* Exercise *
Select the lines below containing the word "blue".

* Task data *
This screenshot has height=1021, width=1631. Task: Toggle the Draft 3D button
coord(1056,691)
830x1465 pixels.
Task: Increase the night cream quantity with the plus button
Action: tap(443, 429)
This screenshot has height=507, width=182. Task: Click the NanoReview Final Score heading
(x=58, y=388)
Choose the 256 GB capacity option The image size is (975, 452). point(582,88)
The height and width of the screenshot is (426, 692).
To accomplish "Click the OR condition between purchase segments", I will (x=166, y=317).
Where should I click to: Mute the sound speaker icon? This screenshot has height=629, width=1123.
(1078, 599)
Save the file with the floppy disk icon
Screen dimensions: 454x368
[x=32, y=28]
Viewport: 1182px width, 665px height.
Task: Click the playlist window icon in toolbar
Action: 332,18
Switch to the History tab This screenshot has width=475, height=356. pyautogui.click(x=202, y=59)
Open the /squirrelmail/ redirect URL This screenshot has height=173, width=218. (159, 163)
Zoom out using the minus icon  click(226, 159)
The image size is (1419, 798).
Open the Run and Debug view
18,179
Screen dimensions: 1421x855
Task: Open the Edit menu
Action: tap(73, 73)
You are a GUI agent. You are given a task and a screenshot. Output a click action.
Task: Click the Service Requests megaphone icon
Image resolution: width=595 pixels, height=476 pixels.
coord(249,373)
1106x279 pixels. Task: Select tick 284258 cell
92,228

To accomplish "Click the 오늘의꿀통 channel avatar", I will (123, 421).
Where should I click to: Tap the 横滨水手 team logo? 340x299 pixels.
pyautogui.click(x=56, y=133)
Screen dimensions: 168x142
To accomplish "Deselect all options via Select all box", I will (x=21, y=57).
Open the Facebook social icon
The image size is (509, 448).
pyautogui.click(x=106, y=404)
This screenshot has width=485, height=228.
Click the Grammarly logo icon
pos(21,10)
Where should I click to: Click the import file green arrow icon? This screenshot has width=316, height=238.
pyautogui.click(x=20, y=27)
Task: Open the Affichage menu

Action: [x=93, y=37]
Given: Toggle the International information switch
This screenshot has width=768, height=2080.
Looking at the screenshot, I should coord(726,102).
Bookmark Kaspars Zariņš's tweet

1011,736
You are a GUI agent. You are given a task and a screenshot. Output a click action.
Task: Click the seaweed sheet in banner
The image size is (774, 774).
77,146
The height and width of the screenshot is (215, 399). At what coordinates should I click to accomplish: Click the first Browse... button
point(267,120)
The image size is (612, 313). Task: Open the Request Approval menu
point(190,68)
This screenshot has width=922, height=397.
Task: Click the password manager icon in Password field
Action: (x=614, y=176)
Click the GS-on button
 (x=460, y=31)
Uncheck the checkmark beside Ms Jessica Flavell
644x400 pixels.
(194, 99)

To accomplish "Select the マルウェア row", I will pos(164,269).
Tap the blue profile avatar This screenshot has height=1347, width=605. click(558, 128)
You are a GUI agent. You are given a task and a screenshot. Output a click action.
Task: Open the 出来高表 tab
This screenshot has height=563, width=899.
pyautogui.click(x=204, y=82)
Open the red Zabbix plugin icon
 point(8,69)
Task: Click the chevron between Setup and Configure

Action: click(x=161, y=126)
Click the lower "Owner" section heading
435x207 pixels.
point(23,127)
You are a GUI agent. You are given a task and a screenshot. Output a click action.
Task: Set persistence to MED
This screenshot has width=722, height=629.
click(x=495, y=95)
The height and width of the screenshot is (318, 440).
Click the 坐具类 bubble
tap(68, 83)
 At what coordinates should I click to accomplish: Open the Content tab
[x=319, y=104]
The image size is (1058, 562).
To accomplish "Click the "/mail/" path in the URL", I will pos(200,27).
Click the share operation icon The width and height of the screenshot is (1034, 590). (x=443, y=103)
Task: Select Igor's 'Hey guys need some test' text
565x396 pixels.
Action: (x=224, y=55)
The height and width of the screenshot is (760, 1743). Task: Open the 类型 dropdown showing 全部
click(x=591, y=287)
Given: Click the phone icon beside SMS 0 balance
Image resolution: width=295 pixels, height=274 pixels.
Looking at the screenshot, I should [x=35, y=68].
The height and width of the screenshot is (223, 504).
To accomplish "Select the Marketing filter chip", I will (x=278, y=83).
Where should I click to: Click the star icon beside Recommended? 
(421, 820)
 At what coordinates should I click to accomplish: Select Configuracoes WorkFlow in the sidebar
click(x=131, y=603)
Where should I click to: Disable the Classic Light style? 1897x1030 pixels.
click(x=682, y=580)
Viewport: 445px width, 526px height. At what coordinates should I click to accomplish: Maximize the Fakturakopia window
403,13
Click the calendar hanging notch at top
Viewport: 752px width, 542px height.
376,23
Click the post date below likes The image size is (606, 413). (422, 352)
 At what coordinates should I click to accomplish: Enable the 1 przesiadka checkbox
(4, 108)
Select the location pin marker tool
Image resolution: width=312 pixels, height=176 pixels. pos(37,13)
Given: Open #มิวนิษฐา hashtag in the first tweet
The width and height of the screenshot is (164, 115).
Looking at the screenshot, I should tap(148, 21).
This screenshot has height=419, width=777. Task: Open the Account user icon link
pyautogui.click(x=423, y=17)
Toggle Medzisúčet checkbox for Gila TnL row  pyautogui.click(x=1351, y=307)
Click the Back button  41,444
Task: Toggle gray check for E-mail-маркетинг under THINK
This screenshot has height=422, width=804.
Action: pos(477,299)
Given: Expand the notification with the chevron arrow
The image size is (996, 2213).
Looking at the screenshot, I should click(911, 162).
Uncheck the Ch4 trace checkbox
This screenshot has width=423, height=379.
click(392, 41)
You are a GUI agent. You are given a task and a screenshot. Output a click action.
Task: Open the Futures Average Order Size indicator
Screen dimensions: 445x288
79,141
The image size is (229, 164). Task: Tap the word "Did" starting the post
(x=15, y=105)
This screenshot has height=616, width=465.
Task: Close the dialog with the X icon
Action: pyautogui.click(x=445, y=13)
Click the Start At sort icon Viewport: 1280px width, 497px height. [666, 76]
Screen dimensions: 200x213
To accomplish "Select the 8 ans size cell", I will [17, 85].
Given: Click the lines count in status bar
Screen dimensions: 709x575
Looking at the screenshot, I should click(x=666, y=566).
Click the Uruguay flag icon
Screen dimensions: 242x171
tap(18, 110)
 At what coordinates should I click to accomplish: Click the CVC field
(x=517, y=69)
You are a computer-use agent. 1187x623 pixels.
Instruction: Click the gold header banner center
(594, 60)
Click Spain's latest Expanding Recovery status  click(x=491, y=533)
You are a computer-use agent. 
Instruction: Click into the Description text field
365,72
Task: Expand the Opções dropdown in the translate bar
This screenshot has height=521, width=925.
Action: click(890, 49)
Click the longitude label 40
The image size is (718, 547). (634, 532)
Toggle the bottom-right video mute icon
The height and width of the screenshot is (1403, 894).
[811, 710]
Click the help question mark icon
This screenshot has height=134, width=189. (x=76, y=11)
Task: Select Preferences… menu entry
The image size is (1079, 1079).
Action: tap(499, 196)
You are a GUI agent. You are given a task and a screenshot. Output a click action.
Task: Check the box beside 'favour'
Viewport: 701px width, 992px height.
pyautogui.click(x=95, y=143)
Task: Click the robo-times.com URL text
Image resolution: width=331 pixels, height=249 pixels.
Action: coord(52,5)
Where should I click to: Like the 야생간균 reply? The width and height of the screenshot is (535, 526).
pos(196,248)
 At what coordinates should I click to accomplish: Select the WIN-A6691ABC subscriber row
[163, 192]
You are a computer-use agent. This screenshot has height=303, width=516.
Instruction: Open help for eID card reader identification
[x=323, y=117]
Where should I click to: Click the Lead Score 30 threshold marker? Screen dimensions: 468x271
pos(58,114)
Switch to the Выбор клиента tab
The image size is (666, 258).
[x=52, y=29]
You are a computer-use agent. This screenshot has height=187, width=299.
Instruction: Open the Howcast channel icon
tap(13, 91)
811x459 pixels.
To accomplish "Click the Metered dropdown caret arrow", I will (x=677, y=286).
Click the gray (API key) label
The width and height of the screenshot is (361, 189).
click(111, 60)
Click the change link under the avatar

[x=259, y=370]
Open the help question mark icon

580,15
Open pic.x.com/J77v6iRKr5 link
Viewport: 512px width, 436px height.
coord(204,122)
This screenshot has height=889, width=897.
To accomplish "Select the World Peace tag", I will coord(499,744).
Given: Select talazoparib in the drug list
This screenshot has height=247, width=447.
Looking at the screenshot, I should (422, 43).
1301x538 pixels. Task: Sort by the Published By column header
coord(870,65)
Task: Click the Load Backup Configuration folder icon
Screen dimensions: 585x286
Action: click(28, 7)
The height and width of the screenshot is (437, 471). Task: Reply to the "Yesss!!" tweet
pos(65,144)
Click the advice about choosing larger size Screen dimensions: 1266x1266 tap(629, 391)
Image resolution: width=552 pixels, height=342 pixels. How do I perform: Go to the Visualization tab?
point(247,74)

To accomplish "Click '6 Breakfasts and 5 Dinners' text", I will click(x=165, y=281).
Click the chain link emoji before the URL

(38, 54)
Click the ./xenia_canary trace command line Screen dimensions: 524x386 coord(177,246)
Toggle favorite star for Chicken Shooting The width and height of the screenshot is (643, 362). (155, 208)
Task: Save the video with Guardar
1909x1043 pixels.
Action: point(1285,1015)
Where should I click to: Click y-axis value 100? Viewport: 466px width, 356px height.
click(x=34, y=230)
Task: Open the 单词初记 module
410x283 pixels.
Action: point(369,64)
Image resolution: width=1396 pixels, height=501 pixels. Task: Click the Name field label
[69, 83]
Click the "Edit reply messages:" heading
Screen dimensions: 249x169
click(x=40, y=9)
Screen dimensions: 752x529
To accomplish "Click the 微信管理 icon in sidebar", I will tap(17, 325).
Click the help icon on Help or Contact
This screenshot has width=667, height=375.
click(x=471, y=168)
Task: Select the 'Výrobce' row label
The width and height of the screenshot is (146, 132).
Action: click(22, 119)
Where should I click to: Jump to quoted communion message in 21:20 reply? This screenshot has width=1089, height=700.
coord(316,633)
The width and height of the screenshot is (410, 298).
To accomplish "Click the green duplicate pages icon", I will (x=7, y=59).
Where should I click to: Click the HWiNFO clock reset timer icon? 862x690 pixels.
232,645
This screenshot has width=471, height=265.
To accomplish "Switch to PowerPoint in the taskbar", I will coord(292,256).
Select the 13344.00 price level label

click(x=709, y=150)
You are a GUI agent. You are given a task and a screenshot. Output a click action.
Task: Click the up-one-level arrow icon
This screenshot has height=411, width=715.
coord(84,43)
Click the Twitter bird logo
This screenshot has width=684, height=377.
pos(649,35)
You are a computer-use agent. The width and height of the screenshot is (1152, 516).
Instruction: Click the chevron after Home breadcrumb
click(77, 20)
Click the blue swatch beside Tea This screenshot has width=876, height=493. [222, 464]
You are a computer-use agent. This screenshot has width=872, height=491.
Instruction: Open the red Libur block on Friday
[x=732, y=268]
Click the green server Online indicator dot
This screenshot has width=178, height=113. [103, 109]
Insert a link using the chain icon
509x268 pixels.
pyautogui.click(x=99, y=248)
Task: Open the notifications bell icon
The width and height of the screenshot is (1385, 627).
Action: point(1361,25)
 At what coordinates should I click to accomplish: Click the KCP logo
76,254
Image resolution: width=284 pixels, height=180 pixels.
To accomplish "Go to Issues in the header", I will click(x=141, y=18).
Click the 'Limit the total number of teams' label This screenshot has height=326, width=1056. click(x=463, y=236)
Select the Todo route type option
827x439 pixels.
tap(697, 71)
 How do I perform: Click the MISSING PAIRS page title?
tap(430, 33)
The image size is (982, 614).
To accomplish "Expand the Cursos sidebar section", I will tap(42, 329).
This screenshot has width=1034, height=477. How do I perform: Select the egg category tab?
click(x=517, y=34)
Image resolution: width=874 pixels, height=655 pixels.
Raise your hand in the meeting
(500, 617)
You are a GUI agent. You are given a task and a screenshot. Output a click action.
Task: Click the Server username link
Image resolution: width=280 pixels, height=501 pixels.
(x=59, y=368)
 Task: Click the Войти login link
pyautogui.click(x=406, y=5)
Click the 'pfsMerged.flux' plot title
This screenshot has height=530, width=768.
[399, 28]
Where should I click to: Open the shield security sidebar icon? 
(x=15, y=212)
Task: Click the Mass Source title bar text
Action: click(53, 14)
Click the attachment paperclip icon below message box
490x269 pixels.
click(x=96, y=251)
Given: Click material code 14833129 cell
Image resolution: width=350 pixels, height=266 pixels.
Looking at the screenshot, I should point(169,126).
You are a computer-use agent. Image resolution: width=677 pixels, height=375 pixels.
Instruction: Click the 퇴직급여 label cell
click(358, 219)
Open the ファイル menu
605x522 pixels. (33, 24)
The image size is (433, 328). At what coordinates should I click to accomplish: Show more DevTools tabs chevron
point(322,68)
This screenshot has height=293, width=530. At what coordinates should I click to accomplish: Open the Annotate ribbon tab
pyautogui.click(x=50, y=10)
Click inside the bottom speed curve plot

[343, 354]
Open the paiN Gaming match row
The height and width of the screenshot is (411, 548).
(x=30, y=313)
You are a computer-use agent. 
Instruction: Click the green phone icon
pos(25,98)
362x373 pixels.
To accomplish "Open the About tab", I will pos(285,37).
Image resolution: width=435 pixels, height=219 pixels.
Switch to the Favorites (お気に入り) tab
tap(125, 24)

* Answer box *
Tap the blue profile avatar This screenshot has height=1347, width=605. click(558, 128)
Click the blue swatch beside Tea This screenshot has width=876, height=493. [222, 464]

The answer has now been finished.